* Selected excerpt

:::::

Pfizer pledges €300m to create 300 jobs in Cork, Dublin, and Kildare  

The investment will provide additional manufacturing and laboratory capacity creating approximately 300 jobs over the next two to three years
Pfizer pledges €300m to create 300 jobs in Cork, Dublin, and Kildare  

Taoiseach Micheál Martin, Dr. Paul Duffy, vice president, Pfizer Global Supply. File picture: Julien Behal Photography

US drugs giant Pfizer has pledged it will invest €300m in its Irish operations, supporting the development of its existing manufacturing site in Ringaskiddy, alongside sites in Dublin and Kildare, to bring its workforce in Ireland to 4,000 people.

The investment will provide additional manufacturing and laboratory capacity creating approximately 300 jobs over the next two to three years.

Additional construction jobs are anticipated for the Ringaskiddy site.

The new jobs include analysts, technicians, engineers, scientists, technologists, quality specialists, data analysts, and chemists.

Part of the investment will also include the initial stage of a project to construct a development facility on the Ringaskiddy site to manufacture pharmaceutical compounds for Pfizer’s clinical trials globally.

This will expand Pfizer’s role in Ireland from manufacturing already approved medicines to supporting early-phase developments of new medicines.

The investment and the new jobs will secure Pfizer’s status as one of the largest private-sector employers in Ireland.

Although not directly linked to the race by multiple drug firms around the world to develop a Covid-19 vaccine, the investment is another sign of the global expansion in healthcare that the pandemic has hastened, to the benefit of Ireland.

Ireland plays hosts to almost all the leading US pharmaceutical giants.

It is also welcome news for the Government’s IDA which has been faced with a slowing pipeline of large investments from US companies even before the onset of the Covid-19 global economic crisis.

Despite some setbacks with the loss of jobs by some drug giants, pharma has been a significant bright spot in recent years for the Irish economy.

:::::

* Data supplied
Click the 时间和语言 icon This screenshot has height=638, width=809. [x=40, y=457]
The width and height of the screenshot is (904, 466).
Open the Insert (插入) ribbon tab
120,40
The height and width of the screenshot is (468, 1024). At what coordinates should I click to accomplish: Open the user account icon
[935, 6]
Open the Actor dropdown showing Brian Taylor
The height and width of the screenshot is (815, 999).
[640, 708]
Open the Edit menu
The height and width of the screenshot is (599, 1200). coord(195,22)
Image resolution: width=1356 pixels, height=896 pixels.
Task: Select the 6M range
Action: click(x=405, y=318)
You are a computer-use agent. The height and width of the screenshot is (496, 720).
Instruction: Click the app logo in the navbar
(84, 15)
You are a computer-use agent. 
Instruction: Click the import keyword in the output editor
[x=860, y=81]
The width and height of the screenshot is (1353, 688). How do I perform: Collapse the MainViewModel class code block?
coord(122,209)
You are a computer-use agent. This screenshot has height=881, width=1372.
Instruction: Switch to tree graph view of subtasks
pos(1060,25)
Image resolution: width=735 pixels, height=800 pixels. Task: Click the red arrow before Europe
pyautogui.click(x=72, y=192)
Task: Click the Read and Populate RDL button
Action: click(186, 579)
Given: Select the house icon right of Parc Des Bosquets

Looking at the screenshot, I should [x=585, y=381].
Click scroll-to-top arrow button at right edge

:::::

* Exercise requirements
[A] In the news report about Pfizer's €300m investment, what will the workforce in Ireland grow to?
[B] Carry on the news report about Pfizer's €300m investment in Ireland from where it stops.

* Numbered answers
[A] 4,000 people

[B]
This year, pharmaceutical manufacturing companies and other multinationals have played an outsized role through the corporation tax they pay in helping to shore up the Government’s finances, which have slumped deep into the red amid the Covid economic crisis.

The Government collected almost €7.47bn in corporation tax revenue — some €2.3bn more than anticipated — in the first nine months of the year. Economists say the tax inflows were likely driven by pharma and medical-device makers.

Taoiseach Micheál Martin said the Pfizer investment was “a very welcome boost to the economy”, with Pfizer making “a significant contribution”.

The investment will further boost the country’s position in biopharmaceuticals, said IDA chief executive Martin Shanahan.

Paul Duffy, vice president at Pfizer Global Supply, said the investment will strengthen the group’s Irish operations, bringing the total headcount in Ireland to 4,000.

“It is also particularly exciting that our Ringaskiddy site has been chosen as the location to manufacture investigational compounds for our clinical trials globally and we look forward to seeing that new facility become operational,” he said.

Paul Reid, country manager at Pfizer Healthcare Ireland, said the manufacturer’s current focus is on its Covid-19 efforts, including their vaccine development programme.

Last month, Mr Reid said Pfizer and its German partner BioNTech could issue 100m doses of their experimental Covid-19 vaccine by the end of this year.